O filme “Network” é uma
devastadora crítica à submissão da programação televisiva à luta pela elevação
dos índices de audiência a qualquer preço. Em 1976 a sátira do roteiro de Paddy
Chayefsky foi entendida como um drama por críticos e pela Academia de Hollywood
que conferiu ao filme quatro Oscars (ator, atriz, ator coadjuvante e roteiro):
a história do “primeiro homem que morreu devido aos baixos índices de audiência”.
O filme estava à frente do seu
tempo e, mesmo ainda hoje, os críticos se referem à “Network” como um filme
sobre o sensacionalismo e a falta de ética da TV. Reduzir a essa leitura é
desprezar o fato de que o filme é um documento profético dos tempos da
globalização que estavam chegando, como bem compreendeu o cult documentário “Zeitgeist” (o documentário insere um trecho do filme para ilustrar a "Nova ordem mundial"),
o advento de uma época onde os conglomerados estão acima de Estados e nações e
a unificação de ideologias, partidos etc. em um único sistema financeiro
internacional passa a ser a nova religião ecumênica no chamado “capitalismo
tardio”.
“Network” vai além da crítica
moralista da falta de escrúpulos dos executivos da mídia. Mostra que o
sensacionalismo é o resultado direto da industrialização da cultura acelerada
pelo capitalismo onde negócios, política e religião se confundem em um ecumenismo
pós-moderno.
Para entendermos o verdadeiro
significado de “Network” temos mergulhar no conceito de “capitalismo tardio”
tal qual desenvolvido pelo economista e político marxista belga Ernest Mandel
para contextualizar a questão dos conteúdos televisivos dentro de um sistema de
industrialização generalizado não só das mercadorias, mas também da cultura.
O Filme
Quando os índices de audiência
começam a cair, a rede UBS decide demitir o veterano âncora do principal
telejornal da emissora Howard Beale (ganhador do Oscar Peter Finch).
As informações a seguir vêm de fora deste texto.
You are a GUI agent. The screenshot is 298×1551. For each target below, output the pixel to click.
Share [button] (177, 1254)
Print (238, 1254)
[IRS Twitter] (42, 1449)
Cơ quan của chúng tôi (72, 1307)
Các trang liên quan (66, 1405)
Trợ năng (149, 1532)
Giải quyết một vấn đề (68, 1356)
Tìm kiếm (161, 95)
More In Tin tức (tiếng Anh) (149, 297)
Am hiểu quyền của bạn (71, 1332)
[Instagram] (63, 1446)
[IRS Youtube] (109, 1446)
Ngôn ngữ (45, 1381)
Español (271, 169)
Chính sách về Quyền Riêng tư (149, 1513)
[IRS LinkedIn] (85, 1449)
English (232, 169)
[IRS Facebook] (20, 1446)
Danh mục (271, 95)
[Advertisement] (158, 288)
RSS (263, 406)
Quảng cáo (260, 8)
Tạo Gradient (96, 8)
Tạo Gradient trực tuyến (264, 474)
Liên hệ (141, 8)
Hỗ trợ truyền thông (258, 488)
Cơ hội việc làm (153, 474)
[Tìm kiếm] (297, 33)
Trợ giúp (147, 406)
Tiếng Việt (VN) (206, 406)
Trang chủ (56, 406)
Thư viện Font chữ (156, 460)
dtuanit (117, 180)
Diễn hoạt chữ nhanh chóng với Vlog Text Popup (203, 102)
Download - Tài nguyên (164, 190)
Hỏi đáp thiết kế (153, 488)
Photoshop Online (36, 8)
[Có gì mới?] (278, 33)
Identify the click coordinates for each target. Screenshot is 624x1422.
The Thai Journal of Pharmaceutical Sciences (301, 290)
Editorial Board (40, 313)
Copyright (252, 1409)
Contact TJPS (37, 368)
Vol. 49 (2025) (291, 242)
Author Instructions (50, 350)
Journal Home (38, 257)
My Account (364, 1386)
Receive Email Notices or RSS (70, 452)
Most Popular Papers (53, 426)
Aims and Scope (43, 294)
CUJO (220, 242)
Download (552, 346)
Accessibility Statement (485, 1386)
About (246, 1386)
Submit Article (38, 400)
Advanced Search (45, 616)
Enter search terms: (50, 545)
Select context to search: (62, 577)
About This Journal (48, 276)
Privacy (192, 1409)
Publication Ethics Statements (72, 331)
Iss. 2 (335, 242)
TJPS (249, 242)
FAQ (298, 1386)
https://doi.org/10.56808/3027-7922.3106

Indignado,
Beale anuncia ao vivo que irá se matar diante das câmeras como forma de protesto.
Com o súbito aumento da audiência pela expectativa de suicídio, a ambiciosa e
carreirista diretora de programação Diana Christensen (vencedora do Oscar Faye
Dunway) decide criar o “The Howard Beale Show” onde Beale poderá extravasar
toda a sua raiva contra o establishment e criará bordões como “Estou louco como
o diabo, e não aguento mais isso!”.
Como um pastor evangélico
televisivo, Beale convocará todos os espectadores a gritarem nas janelas seu
bordão e enviar milhares de telegramas de protesto à Casa Branca. Ele se
transforma no “Profeta tardio mais louco que Moisés” ou “O Profeta Louco das
Ondas de TV”. Juntam-se ao seu púlpito televisivo um freak show de videntes,
cartomantes e justiceiros.
Seu amigo pessoal e diretor de
Jornalismo da UBS Max Schumacher (William Holden) teme pela saúde mental de Beale
e tenta tirá-lo desse circo. Mas o “The Howard Beale Show” torna-se a salvação
financeira da emissora. Principalmente porque por trás de tudo isso ocorre uma
milionária aquisição da rede por um gigantesco conglomerado alimentado por
petrodólares árabes. A emissora precisa ser valorizada para haver retorno
financeiro ao gigantesco investimento.
A ironia de “Network” é mostrar
como na programação da UBS passam a conviver tranquilamente a indignação
evangélica de Beale que acha que é uma canal de comunicação com o Divino e o
programa “Hora Mao Tsé-Tung” co-produzido pelo “Exército Ecumênico de
Libertação” (um pastiche de islamismo, feminismo e comunismo) e o Partido
Comunista americano. Isso na emissora pivô de uma milionária engenharia
financeira global.
“Network” e o Capitalismo Tardio
Talvez o ponto alto do filme
seja a sequência em que o dono da CCA, Arthur Jensen, (gigantesco conglomerado que está fazendo
secretas transações com os árabes) faz um messiânico monólogo para Beale
compreender a nova religião global que ele deverá ser o seu maior profeta:
Arthur Jensen - Você é um homem velho... que pensa em termos de nações e pessoas. Não existem nações. Não existem pessoas. Não existem russos. Não existem árabes. (...) Só há um sistema holístico de sistemas! Um vasto e imanente, interligado, interagente... multivariante, multinacional domínio de dólares!Dólares petrolíferos, eletrodólares, multidólares. É o sistema internacional da moeda corrente... que determina a totalidade de vida neste planeta. Não há América. Não há democracia. Só há IBM e ITT... e AT&T... e Du Pont, Dow, Union Carbide... e Exxon. Essas são as nações do mundo de hoje. (...) Nós não estamos mais vivendo num mundo de nações e ideologias, Sr.Beale. O mundo... é um colegiado de corporações... inexoravelmente determinado... pelas leis imutáveis dos negócios. Um mundo perfeito... não haverá guerra ou fome... opressão ou brutalidade. Uma vasta e ecumênica "companhia-mãe" pela qual todos homens irão trabalhar para servir a um lucro comum que proverá todas as necessidades e tranqüilizará todas as ansiedades... E eu escolhi você, Sr.Beale... para pregar esse evangelho...
Beale - Por que eu?
Arthur - Porque você está na televisão, idiota!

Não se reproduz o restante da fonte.